BRIEF - Exactly reproduce the line containing "Tap the espn.com address bar" and all later lines to the end of the entries, leaving the pictures out of your copy.

▬▬▬▬▬▬

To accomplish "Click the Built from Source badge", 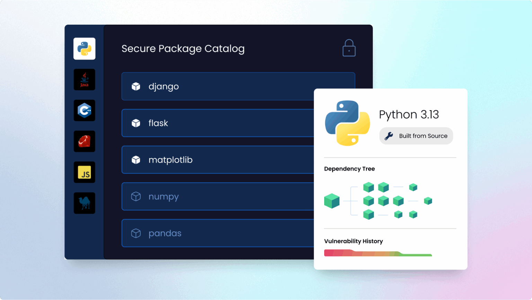I will click(416, 136).
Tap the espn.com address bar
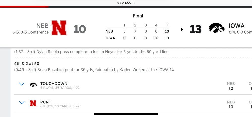Image resolution: width=252 pixels, height=117 pixels. pyautogui.click(x=126, y=3)
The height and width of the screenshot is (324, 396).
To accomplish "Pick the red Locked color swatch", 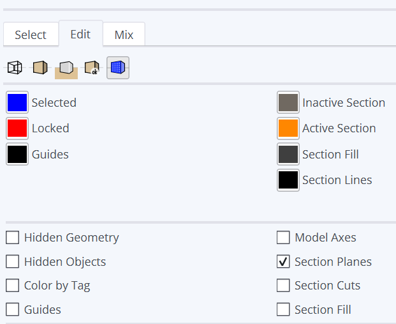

▬▬▬▬▬▬

EXERCISE ANSWER -
Tap the espn.com address bar
Image resolution: width=252 pixels, height=117 pixels. pyautogui.click(x=126, y=3)
The height and width of the screenshot is (324, 396).
To accomplish "Pick the red Locked color swatch", 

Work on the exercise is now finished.